**Data to examine:**
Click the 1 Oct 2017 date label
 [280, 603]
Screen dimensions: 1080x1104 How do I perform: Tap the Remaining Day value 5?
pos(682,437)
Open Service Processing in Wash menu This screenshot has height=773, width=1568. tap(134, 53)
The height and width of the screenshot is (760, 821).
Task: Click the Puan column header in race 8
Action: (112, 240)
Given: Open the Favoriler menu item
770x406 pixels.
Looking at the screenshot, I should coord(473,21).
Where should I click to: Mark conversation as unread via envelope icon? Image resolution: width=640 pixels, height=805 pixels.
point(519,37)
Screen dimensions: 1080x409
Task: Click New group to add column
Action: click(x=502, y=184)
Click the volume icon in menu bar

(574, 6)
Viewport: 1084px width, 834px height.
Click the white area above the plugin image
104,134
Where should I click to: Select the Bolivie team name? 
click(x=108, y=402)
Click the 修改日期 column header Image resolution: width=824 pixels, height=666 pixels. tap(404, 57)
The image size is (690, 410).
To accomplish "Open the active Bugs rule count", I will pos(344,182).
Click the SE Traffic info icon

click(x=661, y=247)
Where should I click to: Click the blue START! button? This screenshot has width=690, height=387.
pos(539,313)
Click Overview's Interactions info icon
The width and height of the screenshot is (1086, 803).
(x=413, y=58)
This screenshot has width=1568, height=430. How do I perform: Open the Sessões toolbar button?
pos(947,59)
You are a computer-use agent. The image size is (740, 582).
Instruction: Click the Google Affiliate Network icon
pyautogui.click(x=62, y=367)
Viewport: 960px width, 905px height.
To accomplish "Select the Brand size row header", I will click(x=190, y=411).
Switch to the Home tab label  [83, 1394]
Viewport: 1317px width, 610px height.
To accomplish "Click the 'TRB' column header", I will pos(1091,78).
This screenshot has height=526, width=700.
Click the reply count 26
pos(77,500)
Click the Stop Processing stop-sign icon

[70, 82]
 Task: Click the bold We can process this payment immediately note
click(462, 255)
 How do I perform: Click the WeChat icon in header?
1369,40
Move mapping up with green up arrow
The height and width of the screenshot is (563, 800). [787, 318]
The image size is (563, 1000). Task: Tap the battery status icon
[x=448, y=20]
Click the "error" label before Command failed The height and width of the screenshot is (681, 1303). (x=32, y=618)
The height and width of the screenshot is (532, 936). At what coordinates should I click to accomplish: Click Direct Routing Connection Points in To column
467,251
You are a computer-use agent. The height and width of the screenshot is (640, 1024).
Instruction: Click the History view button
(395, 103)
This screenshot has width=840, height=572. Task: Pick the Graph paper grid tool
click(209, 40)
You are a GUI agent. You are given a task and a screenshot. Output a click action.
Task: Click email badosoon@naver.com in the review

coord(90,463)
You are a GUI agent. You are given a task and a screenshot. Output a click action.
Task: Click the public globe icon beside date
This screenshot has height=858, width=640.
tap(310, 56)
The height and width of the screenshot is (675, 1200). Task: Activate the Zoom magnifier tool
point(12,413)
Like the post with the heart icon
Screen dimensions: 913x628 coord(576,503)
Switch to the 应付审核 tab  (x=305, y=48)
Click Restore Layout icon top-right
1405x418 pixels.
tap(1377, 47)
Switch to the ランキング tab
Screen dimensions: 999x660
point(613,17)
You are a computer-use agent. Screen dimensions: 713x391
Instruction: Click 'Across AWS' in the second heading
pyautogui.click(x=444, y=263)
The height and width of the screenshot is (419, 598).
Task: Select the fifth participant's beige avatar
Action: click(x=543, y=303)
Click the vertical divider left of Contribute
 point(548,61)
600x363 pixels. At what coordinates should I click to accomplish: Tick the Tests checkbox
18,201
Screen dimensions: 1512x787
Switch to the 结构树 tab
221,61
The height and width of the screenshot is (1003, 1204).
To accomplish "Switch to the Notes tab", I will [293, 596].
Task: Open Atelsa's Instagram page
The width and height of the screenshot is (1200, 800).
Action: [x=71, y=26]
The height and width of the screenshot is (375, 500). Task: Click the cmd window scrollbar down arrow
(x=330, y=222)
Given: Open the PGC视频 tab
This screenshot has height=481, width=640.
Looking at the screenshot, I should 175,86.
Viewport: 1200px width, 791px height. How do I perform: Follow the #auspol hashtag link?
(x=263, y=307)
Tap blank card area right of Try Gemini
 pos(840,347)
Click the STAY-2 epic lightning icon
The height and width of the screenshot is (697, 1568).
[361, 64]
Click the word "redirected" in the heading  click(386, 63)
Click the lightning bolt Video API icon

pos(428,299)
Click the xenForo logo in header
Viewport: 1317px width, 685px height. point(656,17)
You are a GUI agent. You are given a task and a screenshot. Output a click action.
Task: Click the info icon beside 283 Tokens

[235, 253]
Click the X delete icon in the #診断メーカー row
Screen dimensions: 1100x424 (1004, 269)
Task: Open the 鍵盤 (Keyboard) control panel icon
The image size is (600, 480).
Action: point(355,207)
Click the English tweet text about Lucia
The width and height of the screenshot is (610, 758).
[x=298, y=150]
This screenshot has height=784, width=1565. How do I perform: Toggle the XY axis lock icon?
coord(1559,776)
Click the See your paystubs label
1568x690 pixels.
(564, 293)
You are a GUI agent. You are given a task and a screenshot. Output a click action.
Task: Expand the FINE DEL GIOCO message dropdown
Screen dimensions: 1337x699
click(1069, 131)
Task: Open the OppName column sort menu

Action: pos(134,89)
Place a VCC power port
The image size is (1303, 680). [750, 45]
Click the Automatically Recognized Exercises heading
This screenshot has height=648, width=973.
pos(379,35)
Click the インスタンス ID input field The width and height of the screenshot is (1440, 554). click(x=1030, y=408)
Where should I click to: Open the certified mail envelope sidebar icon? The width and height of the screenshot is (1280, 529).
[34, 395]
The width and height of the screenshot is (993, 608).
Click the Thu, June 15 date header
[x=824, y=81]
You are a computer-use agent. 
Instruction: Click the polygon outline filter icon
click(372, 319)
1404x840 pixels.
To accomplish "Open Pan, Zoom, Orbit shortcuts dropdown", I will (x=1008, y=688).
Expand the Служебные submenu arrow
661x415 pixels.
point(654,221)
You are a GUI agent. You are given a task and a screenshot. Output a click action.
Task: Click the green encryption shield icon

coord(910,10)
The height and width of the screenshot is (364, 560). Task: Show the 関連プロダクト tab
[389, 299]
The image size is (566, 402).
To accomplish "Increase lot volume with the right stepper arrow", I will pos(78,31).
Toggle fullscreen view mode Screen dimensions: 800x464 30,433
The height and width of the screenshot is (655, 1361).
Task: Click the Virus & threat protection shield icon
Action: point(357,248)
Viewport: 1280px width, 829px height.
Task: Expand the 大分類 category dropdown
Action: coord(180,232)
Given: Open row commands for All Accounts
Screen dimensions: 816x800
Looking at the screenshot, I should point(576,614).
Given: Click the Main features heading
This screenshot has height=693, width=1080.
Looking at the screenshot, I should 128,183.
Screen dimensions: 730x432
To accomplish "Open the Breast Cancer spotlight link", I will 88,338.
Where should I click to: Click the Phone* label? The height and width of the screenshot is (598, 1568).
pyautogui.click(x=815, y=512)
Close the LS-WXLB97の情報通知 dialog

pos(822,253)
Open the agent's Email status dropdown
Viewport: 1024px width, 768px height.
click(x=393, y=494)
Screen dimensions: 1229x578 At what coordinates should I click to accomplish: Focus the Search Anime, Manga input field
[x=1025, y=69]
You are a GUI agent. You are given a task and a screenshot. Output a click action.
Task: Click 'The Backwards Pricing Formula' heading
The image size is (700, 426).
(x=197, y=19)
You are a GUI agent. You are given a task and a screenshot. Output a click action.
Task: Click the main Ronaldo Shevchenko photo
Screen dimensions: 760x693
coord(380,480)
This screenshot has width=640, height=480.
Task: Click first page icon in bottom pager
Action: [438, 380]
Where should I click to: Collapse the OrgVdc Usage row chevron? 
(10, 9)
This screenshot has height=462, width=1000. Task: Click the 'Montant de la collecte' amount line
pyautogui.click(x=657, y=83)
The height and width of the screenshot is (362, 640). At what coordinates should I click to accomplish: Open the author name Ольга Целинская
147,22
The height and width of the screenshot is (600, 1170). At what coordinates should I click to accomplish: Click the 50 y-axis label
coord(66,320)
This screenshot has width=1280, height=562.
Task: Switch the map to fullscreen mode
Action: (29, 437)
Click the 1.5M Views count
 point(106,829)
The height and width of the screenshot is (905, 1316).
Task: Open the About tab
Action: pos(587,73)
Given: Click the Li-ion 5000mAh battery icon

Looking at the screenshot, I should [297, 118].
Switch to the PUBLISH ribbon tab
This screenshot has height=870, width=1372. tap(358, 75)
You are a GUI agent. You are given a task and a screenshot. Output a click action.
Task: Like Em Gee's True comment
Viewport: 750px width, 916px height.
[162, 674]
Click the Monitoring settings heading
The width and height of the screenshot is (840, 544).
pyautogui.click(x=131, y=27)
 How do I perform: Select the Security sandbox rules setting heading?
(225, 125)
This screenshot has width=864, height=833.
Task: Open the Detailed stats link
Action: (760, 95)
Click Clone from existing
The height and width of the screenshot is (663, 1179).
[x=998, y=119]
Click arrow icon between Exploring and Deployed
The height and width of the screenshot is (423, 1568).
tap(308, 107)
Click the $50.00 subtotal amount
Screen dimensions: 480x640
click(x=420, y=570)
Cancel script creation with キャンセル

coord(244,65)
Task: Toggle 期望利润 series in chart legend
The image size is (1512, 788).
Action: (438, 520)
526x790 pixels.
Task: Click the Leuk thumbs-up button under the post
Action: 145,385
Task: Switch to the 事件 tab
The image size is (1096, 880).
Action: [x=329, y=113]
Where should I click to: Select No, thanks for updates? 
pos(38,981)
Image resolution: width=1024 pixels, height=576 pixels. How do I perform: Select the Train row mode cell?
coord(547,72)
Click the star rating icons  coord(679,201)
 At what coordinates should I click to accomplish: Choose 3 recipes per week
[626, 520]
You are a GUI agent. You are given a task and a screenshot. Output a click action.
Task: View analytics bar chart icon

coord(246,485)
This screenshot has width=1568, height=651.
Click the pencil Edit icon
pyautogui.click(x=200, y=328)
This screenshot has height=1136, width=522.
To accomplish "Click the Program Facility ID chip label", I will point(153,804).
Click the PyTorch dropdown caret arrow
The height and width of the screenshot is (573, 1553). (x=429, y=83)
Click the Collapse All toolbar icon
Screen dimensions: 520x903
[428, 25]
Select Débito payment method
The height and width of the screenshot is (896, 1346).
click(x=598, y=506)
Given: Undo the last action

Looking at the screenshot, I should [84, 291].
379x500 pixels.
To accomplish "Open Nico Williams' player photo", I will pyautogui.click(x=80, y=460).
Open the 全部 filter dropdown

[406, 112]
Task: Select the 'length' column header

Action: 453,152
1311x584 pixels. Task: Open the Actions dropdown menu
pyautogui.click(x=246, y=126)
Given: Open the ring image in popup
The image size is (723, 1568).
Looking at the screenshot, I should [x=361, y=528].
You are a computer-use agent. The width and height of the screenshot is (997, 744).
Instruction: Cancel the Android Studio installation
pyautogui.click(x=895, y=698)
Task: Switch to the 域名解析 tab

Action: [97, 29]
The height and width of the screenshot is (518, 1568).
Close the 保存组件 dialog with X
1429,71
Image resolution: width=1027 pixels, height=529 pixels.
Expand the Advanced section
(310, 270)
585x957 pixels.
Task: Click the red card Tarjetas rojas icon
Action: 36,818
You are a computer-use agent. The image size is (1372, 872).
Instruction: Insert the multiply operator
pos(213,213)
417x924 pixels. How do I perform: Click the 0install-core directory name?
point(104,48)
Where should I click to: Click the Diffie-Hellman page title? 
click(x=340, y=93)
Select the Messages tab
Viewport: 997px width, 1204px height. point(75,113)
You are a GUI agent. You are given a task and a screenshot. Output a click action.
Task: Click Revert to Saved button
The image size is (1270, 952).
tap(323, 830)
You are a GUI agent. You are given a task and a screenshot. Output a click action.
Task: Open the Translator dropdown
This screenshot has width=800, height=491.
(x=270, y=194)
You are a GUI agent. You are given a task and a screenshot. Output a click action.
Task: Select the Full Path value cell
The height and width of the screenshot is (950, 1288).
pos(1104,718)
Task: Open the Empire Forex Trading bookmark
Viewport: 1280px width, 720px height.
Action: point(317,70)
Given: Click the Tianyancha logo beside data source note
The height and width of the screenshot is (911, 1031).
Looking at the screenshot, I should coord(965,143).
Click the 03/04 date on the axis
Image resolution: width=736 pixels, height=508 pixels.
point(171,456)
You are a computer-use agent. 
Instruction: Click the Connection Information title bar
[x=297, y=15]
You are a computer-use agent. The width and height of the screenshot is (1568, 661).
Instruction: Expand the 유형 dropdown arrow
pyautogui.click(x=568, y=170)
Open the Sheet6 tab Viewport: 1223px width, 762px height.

**Task item:**
From the material above, retype precisely the lines between the line holding "661x415 pixels." and the line holding "Screen dimensions: 730x432", inclusive, and nothing beyond them.

**Written answer:**
661x415 pixels.
point(654,221)
You are a GUI agent. You are given a task and a screenshot. Output a click action.
Task: Click the green encryption shield icon

coord(910,10)
The height and width of the screenshot is (364, 560). Task: Show the 関連プロダクト tab
[389, 299]
The image size is (566, 402).
To accomplish "Increase lot volume with the right stepper arrow", I will pos(78,31).
Toggle fullscreen view mode Screen dimensions: 800x464 30,433
The height and width of the screenshot is (655, 1361).
Task: Click the Virus & threat protection shield icon
Action: point(357,248)
Viewport: 1280px width, 829px height.
Task: Expand the 大分類 category dropdown
Action: coord(180,232)
Given: Open row commands for All Accounts
Screen dimensions: 816x800
Looking at the screenshot, I should point(576,614).
Given: Click the Main features heading
This screenshot has height=693, width=1080.
Looking at the screenshot, I should 128,183.
Screen dimensions: 730x432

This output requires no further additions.